PyniniTrainerMixin#

class montreal_forced_aligner.g2p.trainer.PyniniTrainerMixin(order=8, random_starts=25, delta=0.0009765625, alpha=1.0, batch_size=800, num_iterations=10, smoothing_method='kneser_ney', pruning_method='relative_entropy', model_size=1000000, prune_threshold=1e-07, insertions=True, deletions=True, fst_default_cache_gc='', fst_default_cache_gc_limit='', **kwargs)[source]#

Bases: object

Mixin for training Pynini G2P models

Parameters:
  • order (int) – Order of the ngram model, defaults to 7

  • random_starts (int) – Number of random starts to use in initialization, defaults to 25

  • seed (int) – Seed for randomization, defaults to 1917

  • delta (float) – Comparison/quantization delta for Baum-Welch training, defaults to 1/1024

  • alpha (float) – Step size reduction power parameter for Baum-Welch training; full standard batch EM is run (not stepwise) if set to 0, defaults to 1.0

  • batch_size (int) – Batch size for Baum-Welch training, defaults to 200

  • num_iterations (int) – Maximum number of iterations to use in Baum-Welch training, defaults to 10

  • smoothing_method (str) – Smoothing method for the ngram model, defaults to “kneser_ney”

  • pruning_method (str) – Pruning method for pruning the ngram model, defaults to “relative_entropy”

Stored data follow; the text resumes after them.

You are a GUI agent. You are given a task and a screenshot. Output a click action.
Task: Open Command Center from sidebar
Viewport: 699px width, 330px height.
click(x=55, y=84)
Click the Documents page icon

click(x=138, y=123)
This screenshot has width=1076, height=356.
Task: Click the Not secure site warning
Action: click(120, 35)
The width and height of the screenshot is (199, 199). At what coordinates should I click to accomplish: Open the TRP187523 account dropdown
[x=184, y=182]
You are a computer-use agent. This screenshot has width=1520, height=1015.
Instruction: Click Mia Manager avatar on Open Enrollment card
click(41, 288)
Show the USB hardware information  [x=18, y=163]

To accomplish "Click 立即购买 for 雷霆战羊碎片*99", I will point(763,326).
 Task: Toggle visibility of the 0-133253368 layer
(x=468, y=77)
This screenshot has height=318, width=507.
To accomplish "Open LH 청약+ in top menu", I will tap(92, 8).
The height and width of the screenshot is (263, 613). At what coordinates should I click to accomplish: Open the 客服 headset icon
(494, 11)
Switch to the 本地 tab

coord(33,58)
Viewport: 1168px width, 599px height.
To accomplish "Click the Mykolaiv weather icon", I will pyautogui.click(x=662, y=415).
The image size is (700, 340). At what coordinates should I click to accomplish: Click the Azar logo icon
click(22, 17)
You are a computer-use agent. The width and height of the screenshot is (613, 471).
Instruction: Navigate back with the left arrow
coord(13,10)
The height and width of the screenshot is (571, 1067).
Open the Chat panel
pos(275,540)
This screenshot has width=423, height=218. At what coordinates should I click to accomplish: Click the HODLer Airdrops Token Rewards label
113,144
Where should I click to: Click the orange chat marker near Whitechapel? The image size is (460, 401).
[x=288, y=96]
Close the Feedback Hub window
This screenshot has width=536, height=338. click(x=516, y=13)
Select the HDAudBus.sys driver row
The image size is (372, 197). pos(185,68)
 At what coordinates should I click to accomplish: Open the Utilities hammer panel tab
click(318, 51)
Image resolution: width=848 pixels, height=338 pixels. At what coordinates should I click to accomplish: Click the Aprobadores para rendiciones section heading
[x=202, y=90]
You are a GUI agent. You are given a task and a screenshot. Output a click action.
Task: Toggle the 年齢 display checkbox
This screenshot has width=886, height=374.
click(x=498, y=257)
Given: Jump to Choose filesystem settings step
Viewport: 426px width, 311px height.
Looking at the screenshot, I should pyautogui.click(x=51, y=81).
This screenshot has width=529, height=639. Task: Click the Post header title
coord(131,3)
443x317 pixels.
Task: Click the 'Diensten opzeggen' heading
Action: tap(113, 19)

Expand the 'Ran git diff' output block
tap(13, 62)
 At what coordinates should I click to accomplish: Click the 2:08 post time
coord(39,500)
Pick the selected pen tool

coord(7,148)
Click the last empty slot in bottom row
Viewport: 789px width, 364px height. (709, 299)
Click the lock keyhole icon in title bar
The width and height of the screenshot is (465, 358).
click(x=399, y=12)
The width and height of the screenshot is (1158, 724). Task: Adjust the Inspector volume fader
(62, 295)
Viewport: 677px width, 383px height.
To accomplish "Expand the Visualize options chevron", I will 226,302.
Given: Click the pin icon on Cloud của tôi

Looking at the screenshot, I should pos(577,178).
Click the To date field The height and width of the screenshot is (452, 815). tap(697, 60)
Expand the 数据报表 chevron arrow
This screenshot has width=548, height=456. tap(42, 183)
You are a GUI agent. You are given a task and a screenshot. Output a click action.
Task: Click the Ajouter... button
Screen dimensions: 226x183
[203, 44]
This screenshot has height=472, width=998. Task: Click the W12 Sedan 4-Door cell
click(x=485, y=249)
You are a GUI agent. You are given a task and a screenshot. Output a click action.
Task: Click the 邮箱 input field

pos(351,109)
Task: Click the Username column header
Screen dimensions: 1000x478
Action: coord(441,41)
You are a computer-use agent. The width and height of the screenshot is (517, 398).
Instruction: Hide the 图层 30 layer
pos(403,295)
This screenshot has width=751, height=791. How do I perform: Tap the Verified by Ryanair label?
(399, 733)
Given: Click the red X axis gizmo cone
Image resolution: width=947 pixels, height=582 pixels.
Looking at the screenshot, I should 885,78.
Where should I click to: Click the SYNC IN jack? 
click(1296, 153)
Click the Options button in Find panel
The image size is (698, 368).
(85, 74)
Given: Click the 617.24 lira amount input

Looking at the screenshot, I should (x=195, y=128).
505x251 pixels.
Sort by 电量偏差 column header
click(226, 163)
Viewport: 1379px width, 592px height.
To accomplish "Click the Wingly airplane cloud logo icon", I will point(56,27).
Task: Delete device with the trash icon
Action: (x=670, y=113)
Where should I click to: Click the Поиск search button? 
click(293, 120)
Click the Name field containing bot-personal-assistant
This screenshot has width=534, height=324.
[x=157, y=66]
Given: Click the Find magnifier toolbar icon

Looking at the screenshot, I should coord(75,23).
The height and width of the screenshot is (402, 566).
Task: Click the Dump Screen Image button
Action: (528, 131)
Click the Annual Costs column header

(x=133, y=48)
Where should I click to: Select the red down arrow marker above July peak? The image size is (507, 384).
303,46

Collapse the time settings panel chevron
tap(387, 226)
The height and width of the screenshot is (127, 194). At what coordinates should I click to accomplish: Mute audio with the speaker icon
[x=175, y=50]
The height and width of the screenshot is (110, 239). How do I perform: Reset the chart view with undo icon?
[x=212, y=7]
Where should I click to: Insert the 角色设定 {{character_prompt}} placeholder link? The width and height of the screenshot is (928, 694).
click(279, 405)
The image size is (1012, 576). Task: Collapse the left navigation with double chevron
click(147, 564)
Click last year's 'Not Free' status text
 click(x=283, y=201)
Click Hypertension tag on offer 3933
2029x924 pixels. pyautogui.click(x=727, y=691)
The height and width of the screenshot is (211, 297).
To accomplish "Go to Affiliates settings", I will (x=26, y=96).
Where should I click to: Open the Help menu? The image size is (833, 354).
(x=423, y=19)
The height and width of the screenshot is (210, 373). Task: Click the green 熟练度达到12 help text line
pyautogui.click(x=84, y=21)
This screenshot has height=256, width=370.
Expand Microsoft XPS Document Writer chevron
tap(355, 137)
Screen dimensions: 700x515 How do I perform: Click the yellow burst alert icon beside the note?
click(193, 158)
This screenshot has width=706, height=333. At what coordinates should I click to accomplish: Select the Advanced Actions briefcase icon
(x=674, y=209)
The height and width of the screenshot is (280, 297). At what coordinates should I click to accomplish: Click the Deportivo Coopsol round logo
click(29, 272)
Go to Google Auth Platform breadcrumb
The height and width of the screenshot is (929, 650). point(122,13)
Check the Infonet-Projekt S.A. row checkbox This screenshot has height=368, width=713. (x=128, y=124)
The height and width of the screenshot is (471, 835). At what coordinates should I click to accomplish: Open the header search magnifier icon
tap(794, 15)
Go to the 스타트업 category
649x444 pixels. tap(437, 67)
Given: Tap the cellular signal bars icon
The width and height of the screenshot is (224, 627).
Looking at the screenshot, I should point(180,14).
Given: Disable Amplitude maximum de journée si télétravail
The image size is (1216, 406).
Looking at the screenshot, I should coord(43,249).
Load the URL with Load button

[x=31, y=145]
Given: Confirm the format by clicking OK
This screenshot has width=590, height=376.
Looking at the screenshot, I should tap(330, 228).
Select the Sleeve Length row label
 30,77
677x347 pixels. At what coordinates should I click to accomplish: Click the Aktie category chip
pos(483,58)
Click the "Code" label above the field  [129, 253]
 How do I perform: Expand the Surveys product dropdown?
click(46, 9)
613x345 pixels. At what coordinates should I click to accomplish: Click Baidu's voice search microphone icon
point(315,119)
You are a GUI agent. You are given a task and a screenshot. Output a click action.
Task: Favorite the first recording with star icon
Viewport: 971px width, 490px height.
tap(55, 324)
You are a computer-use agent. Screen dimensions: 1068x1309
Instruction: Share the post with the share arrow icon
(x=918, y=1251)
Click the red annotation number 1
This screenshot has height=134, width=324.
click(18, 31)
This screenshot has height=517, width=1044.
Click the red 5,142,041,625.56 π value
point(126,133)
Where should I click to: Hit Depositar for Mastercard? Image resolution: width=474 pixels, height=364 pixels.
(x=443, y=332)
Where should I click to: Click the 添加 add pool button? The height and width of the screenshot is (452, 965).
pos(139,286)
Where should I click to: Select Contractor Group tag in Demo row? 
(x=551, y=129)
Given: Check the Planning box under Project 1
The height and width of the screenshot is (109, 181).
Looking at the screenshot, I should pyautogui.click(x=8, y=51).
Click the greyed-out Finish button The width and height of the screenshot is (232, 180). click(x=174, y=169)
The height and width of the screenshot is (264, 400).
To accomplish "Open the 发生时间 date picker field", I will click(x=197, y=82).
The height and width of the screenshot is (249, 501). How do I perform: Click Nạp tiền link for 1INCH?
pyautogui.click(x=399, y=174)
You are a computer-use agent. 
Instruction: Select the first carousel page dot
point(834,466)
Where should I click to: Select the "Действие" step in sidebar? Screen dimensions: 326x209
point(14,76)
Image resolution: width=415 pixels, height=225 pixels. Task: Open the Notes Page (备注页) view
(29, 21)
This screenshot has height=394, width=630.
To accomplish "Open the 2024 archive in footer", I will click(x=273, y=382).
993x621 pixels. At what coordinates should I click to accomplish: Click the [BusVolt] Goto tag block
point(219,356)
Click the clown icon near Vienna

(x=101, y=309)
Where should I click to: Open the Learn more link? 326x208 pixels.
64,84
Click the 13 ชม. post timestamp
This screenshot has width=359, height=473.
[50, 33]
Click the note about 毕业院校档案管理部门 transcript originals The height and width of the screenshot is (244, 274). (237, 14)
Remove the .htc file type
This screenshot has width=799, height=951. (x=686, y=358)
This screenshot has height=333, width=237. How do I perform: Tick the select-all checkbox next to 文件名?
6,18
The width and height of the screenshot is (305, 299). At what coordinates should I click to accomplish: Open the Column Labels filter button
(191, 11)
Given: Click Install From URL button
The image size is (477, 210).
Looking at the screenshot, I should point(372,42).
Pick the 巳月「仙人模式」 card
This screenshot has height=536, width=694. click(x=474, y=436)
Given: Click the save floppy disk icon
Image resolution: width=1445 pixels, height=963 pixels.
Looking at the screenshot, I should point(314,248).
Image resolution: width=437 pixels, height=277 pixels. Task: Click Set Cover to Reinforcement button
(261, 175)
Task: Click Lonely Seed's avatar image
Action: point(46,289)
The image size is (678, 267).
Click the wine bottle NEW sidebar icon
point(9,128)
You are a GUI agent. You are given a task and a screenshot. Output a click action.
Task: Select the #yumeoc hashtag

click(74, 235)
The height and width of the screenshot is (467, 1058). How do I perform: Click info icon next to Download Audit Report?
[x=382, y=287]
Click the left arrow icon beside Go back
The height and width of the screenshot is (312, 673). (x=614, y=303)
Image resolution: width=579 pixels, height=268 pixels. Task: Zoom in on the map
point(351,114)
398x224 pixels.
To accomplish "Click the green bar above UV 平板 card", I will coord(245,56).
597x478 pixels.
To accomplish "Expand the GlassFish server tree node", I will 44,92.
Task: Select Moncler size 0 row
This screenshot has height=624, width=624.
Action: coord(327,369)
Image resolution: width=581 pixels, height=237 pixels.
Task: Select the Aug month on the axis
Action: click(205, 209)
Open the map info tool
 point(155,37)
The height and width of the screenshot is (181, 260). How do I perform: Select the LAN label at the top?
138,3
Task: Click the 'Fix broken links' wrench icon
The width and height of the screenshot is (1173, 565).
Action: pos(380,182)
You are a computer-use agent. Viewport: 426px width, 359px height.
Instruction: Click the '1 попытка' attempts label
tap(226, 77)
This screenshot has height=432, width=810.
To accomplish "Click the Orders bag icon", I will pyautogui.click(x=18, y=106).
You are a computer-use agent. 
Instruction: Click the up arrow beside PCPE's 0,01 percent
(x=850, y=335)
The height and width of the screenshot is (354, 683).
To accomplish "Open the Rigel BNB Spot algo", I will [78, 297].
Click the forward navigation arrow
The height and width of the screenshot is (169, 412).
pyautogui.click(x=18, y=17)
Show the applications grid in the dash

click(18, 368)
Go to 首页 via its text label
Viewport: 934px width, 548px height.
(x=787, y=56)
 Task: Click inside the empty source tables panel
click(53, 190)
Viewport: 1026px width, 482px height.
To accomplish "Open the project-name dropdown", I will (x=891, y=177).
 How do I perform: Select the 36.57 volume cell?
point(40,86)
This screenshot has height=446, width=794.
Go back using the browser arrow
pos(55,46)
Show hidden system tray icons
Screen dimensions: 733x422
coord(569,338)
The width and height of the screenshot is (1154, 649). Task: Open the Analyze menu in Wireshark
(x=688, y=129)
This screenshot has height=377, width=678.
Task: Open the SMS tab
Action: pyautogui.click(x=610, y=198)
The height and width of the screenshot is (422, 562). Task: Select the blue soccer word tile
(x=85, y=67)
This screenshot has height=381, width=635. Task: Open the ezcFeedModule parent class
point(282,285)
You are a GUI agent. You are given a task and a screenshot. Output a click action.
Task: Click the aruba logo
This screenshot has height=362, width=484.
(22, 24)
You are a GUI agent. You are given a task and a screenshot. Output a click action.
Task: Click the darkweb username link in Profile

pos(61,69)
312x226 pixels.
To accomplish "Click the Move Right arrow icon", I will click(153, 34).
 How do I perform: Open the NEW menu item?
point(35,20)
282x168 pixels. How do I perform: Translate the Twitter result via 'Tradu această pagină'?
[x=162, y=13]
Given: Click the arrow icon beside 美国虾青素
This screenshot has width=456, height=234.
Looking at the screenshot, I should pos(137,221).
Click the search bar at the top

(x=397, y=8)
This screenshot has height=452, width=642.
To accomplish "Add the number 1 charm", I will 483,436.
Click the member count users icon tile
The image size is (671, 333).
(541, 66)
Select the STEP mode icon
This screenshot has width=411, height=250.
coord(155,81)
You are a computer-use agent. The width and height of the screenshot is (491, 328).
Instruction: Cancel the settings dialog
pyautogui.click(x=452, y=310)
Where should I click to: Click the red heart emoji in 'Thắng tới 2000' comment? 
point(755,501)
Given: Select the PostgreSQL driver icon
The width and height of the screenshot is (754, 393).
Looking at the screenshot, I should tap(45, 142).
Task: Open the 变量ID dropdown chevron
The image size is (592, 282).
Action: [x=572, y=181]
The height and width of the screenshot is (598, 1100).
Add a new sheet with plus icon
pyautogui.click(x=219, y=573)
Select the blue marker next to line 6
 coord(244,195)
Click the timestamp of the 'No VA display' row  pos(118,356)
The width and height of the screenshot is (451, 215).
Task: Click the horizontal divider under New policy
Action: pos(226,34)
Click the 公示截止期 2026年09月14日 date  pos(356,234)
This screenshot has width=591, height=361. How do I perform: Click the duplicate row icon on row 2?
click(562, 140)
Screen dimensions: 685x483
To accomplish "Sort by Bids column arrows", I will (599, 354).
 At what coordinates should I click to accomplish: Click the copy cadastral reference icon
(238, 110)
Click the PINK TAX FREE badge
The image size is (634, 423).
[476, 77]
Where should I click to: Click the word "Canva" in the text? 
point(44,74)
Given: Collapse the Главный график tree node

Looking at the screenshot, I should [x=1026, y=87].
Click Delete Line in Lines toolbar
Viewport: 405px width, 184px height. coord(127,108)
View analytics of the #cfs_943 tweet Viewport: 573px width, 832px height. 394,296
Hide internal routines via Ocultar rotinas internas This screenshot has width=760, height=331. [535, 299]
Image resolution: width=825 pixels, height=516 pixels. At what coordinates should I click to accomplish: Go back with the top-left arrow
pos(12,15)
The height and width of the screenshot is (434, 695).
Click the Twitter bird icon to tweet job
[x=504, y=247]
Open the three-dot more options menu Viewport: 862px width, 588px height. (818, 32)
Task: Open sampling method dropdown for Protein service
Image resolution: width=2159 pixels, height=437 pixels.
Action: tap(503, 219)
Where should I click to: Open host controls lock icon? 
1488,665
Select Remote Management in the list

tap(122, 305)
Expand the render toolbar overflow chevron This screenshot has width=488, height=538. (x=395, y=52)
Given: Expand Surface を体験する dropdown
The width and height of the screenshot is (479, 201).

  • model_size (int) – Target number of ngrams for pruning, defaults to 1000000

  • insertions (bool) – Flag for whether to allow for insertions, default True

  • deletions (bool) – Flag for whether to allow for deletions, default True

  • fst_default_cache_gc (str) – String to pass to OpenFst binaries for GC behavior

  • fst_default_cache_gc_limit (str) – String to pass to OpenFst binaries for GC behavior

property afst_path#

Path to store aligned FSTs

align_g2p()[source]#

Runs the entire alignment regimen.

property align_path#

Path to store alignment models

property architecture#

Pynini

property cg_path#

Path to covering grammar FST

property data_source_identifier#

Dictionary name

property encoder_path#

Internal temporary encoder file

property far_path#

Internal temporary FAR file

property fst_path#

Internal temporary FST file

generate_model()[source]#

Generate an ngram G2P model from FAR strings

property input_far_path#

Path to store grapheme archive

property input_path#

Path to temporary file to store grapheme training data

property output_far_path#

Path to store phone archive

property output_path#

Path to temporary file to store phone training data

property sym_path#

Internal temporary symbol file

train_iteration()[source]#

Train iteration, not used